By Tara Bannow

The Bulletin

Six months into the search for a new chief executive officer, St. Charles Health System says it’s down to three finalists for the job.

St. Charles announced in January that current President and CEO Jim Diegel would step down from his position once his replacement was selected and that the search would begin that month.

The health system’s board of directors is overseeing the recruitment. Board Chairman Tom Sayeg said in a statement the board hopes to make an offer by the end of August.

“We started with 16 candidates and have narrowed the field to the three we believe have the depth and experience we are looking for in the next St. Charles Health System president and CEO,” said Sayeg, who did not return a request for comment Friday.

St. Charles spokesperson Kayley Mendenhall could not provide the names of the finalists, nor could she say what the new administrator’s salary will be. Diegel, who has been in his position for eight years, made nearly $542,000 in 2012 and took in another $136,000 in other compensation. Mendenhall declined to provide Diegel’s current salary.

Oak Brook, Illinois-based executive search firm Witt/Kieffer oversaw the national candidate search.

The announcement that Diegel was stepping down came one month after St. Charles announced it was cutting two top administrative positions — Jay Henry, CEO of St. Charles Bend, and Kirk Schueler, St. Charles’ chief administrative officer — as part of a cost-cutting measure designed to save $2.4 million. St. Charles leaders said Diegel’s departure was unrelated to the restructuring.

At least five other administrative positions were eliminated through that restructuring as well, including Tim Eixenberger, the former chief nursing officer of St. Charles Bend. He made $317,031 in 2012 plus $27,451 in other compensation, putting him among the health system’s highest-paid administrators that year. The average salary for a chief nursing officer in 2011 was $148,112, according to a survey by Hospital & Healthcare Compensation Service.

Eixenberger’s was one of two CNO positions eliminated as part of a consolidation of the health system’s CNO positions.

A chief nursing officer is typically an organization’s highest-ranking administrative nurse and is responsible for ensuring consistent practices, supporting an interdisciplinary team approach and recruiting and retaining employees, according to the National Student Nurses Association.

St. Charles also has a chief nursing executive, Pam Steinke, who was not available for comment Friday.

Before the change, St. Charles had a CNO who oversaw nursing operations at the Bend hospital, one at St. Charles Madras and another who oversaw St. Charles Redmond and Pioneer Memorial Hospital in Prineville.

Now, Karen Reed, formerly the CNO for St. Charles Redmond and Pioneer Memorial, serves as CNO for Bend and Redmond. Christine Gish, formerly the CNO at the Madras hospital, is no longer with St. Charles. Mendenhall said she did not know whether the departure was voluntary.

St. Charles is embarking on a national search for a new CNO to oversee nursing operations at St. Charles Madras and Pioneer Memorial Hospital.

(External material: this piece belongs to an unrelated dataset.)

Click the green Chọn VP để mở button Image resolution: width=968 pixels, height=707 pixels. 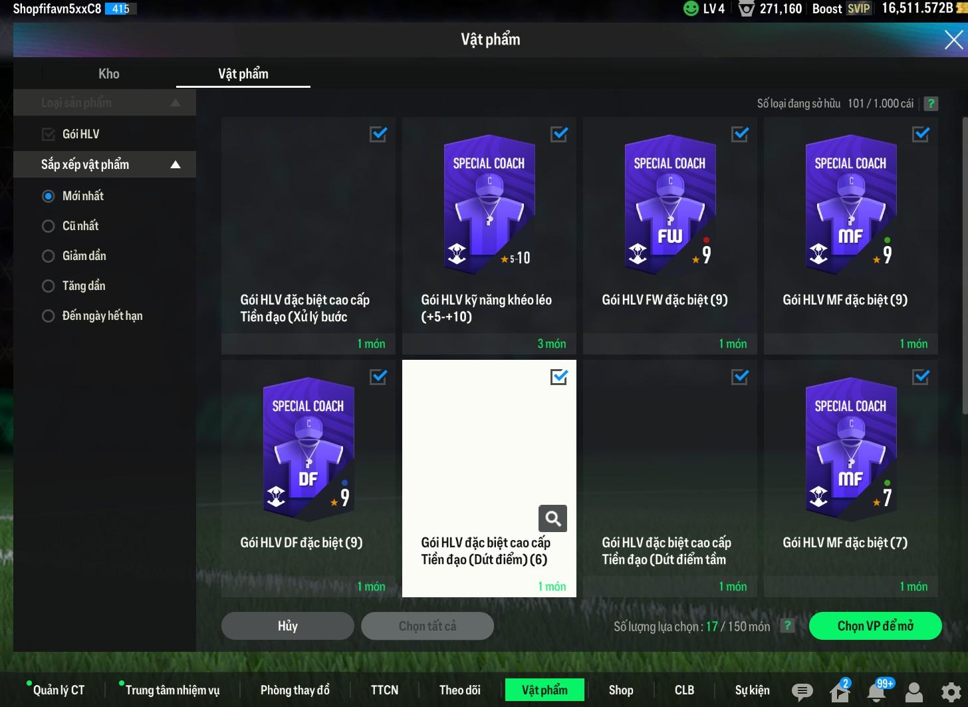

In a news release, Lenexa, Kansas-based B.E. Smith wrote that St. Charles had retained the company to recruit the new CNO, who will spend most of his or her time in Madras. According to the release, that person will provide strategic analysis and guidance to nursing operations while focusing on meeting budget targets.

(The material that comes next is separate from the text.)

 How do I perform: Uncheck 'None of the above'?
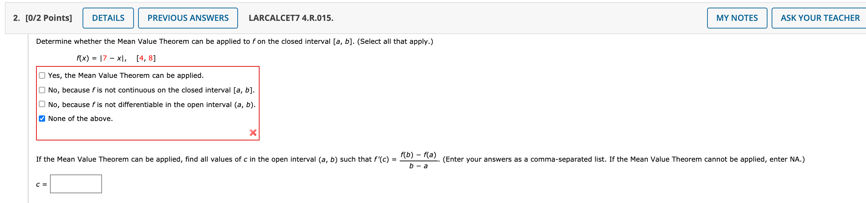[x=42, y=118]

“Key objectives include integrating the recently acquired St. Charles Madras into the health system, as well as ensuring a smooth transition to St. Charles Prineville, a 62,000-square-foot, state-of-the-art medical facility currently under construction that will replace Pioneer Memorial Hospital,” the release said.

Alison Hamway, a labor relations representative with the Oregon Nurses Association who works with nurses at St. Charles Bend, said nurses at St. Charles Bend are “very, very happy” with Reed. Hamway is not a nurse, but works with them regularly through her position at the Oregon Nurses Association.

CNOs meet regularly with Oregon Nurses Association officials to report on the overall direction of nursing at hospitals and typically are very visible on hospital floors and involved in everyday operations, Hamway said.

“It’s an important and difficult role,” she said, “and I think what nurses value in a good CNO is somebody who listens, who is compassionate and caring, who is consistent and has a vision of the future of nursing.”